The following talks may be of particular interest to Bitcoin Optech companies:
- ● Merchant adoption - Sergej Kotliar, CEO of Bitrefill gave a personal account of the fee market spike at the end of last year, important UX considerations for Bitcoin and Lightning payments, and Bitrefill’s experiences in integrating Lightning. This talk was fascinating due to the real-world empirical data that Sergej shared and his first-hand experience of fees, scaling, and Lightning.
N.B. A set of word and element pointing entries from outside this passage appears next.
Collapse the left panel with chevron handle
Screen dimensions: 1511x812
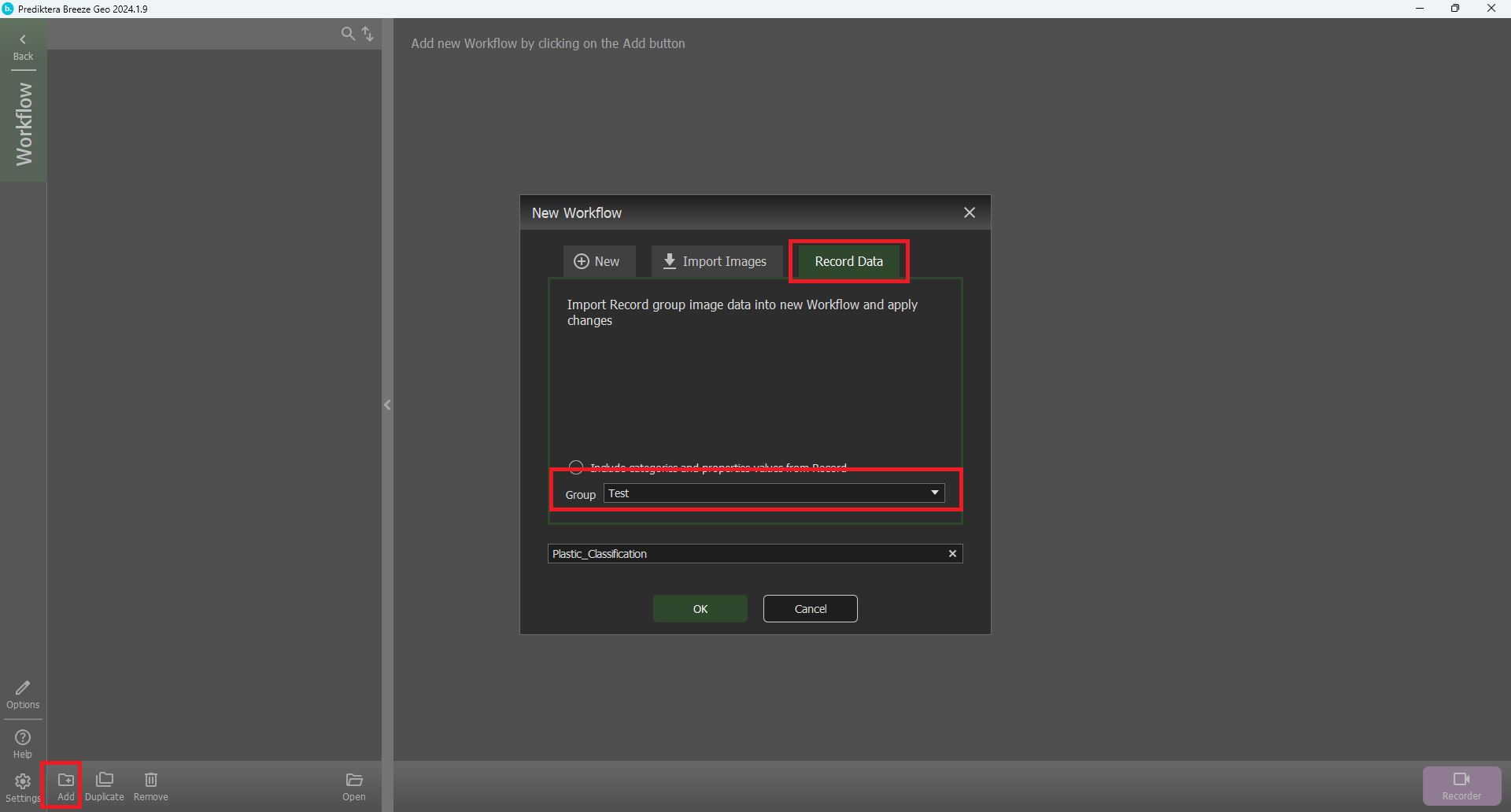coord(387,405)
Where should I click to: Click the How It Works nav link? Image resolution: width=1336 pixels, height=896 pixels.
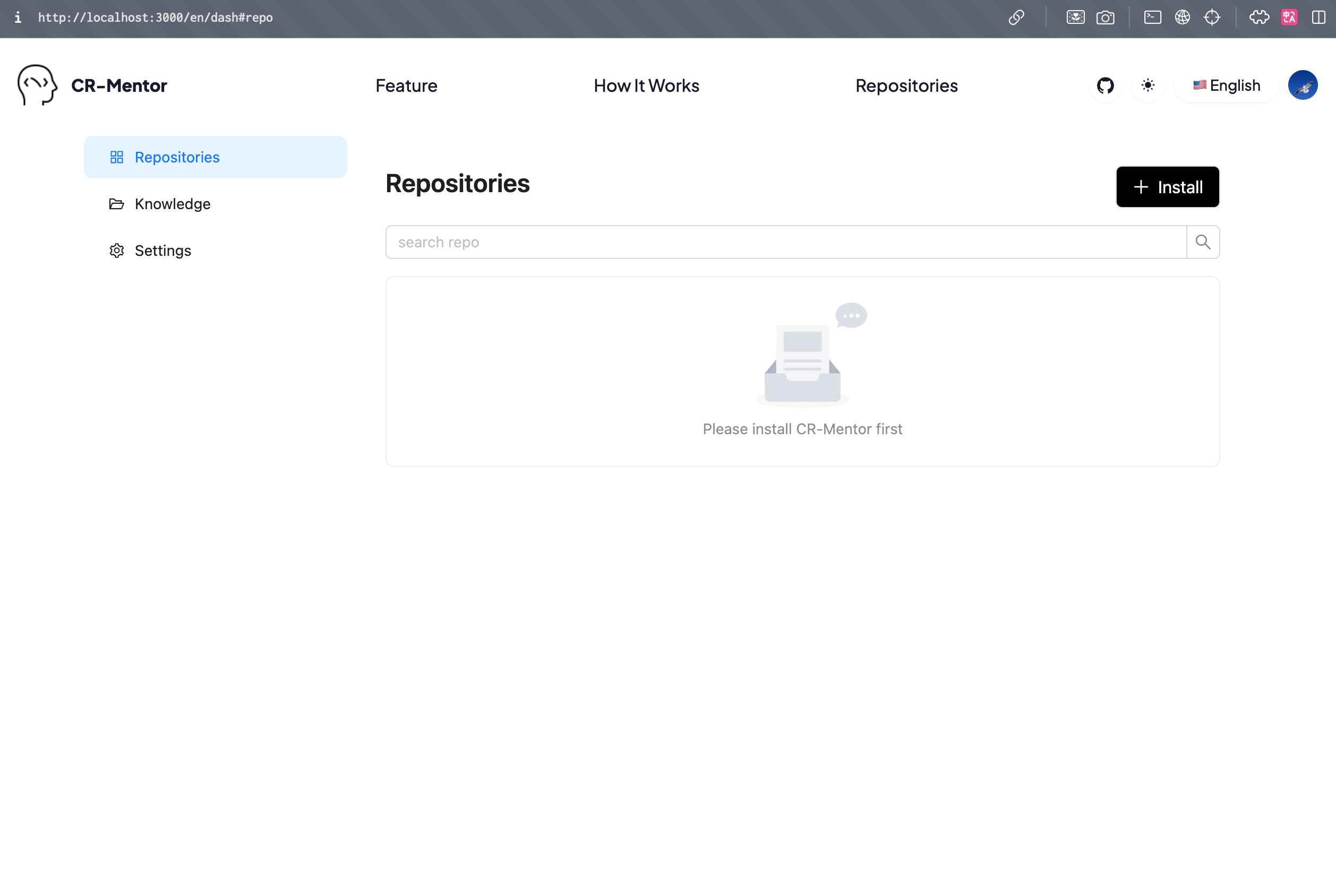pos(646,85)
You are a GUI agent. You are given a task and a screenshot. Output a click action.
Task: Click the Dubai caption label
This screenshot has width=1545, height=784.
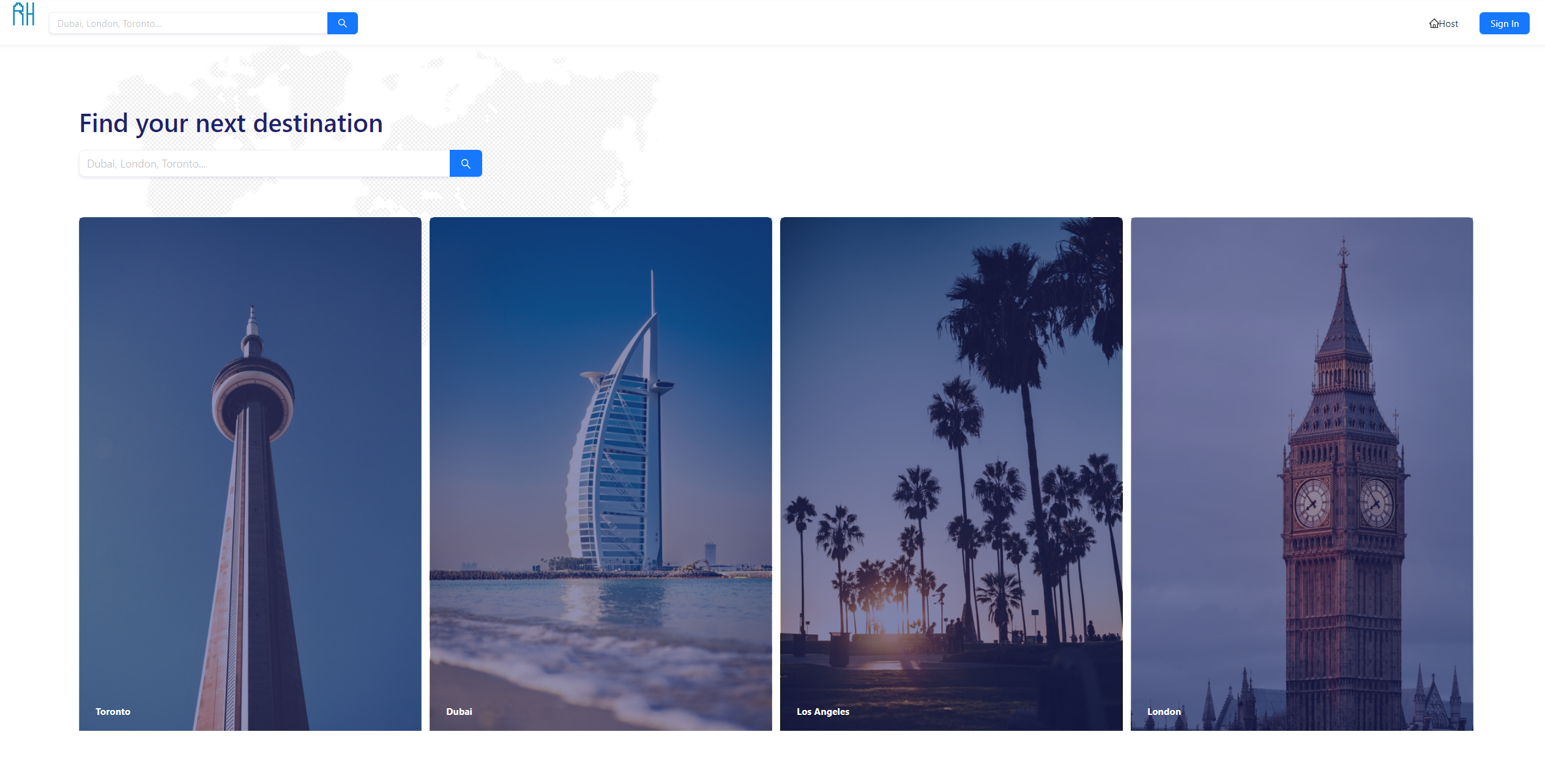(459, 712)
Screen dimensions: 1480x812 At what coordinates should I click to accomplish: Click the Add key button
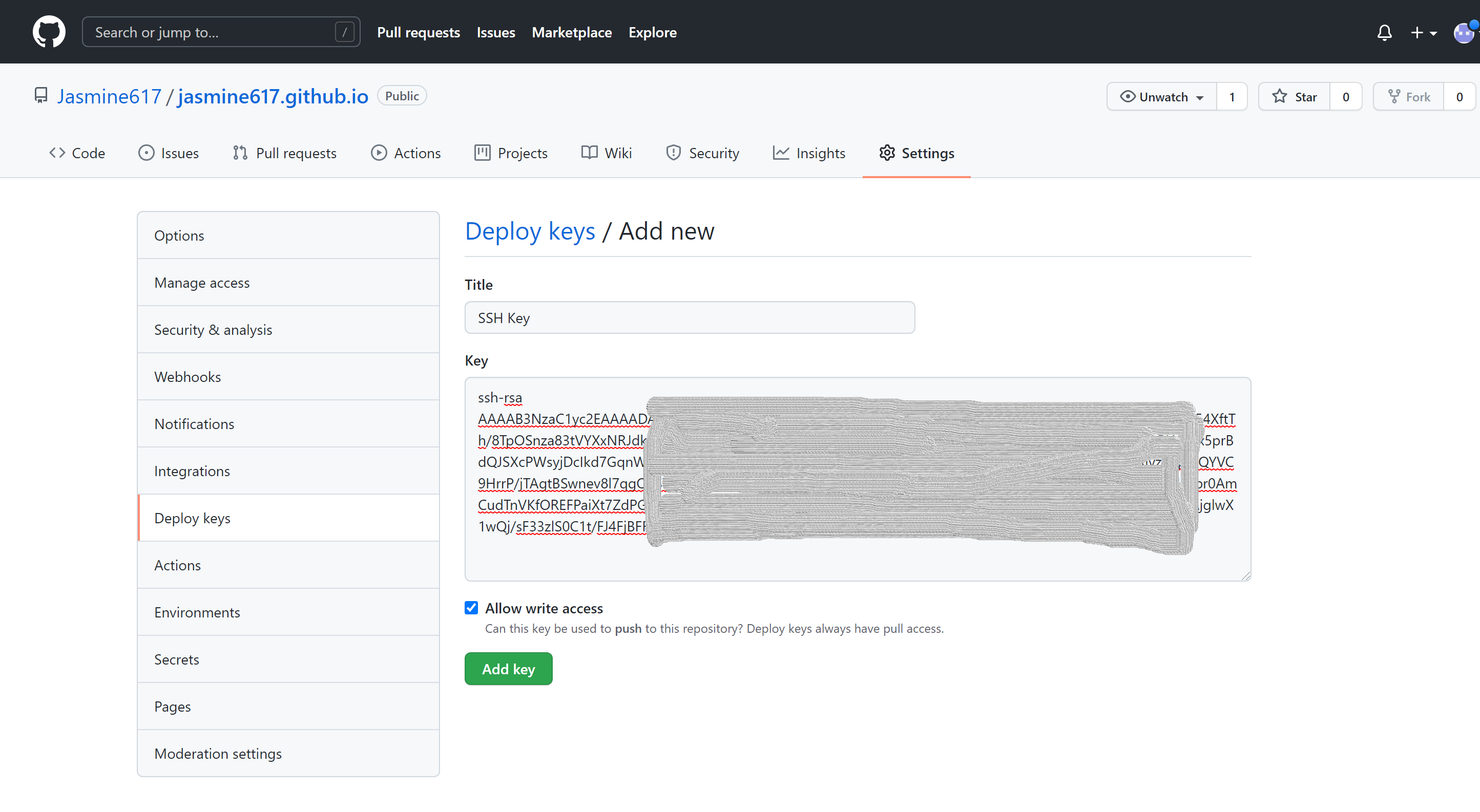coord(508,669)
- ● Designing Lighning Wallets for the Bitcoin Users - Patrícia Estevão gave a talk about UX considerations when extending Bitcoin wallets to support Lightning payments. An interesting talk for any business that is beginning to integrate Lightning payments into an existing Bitcoin product.
- ● Blind Signatures in Sciptless Scripts - Jonas Nick spoke about using Schnorr signatures as the basis of doing blind coinswaps (where a server cannot link coins) or exchanging ‘ecash tokens’ on Bitcoin or Lightning, among other things. This talk presents leading edge thinking about what’s possible with scriptless scripts and the ideas presented are quite a long way from being implementable on Bitcoin. However, it is interesting to see some of the new applications that will be unlocked by adopting Schnorr signatures into Bitcoin.
- ● LN story - Fabrice Drouin presented a history of the development of the Lightning Network. A lot of interesting background for anyone planning to integrate and use Lightning payments.
- ● CoinJoinXT … and other techniques for deniable transfers - Adam Gibson talked about CoinJoinXT, a method for improving privacy in Bitcoin by mixing payments and breaking transaction graph analysis. Many wallets are planning to implement some form of CoinJoin, so Bitcoin engineers should be at least familiar with the high-level concepts.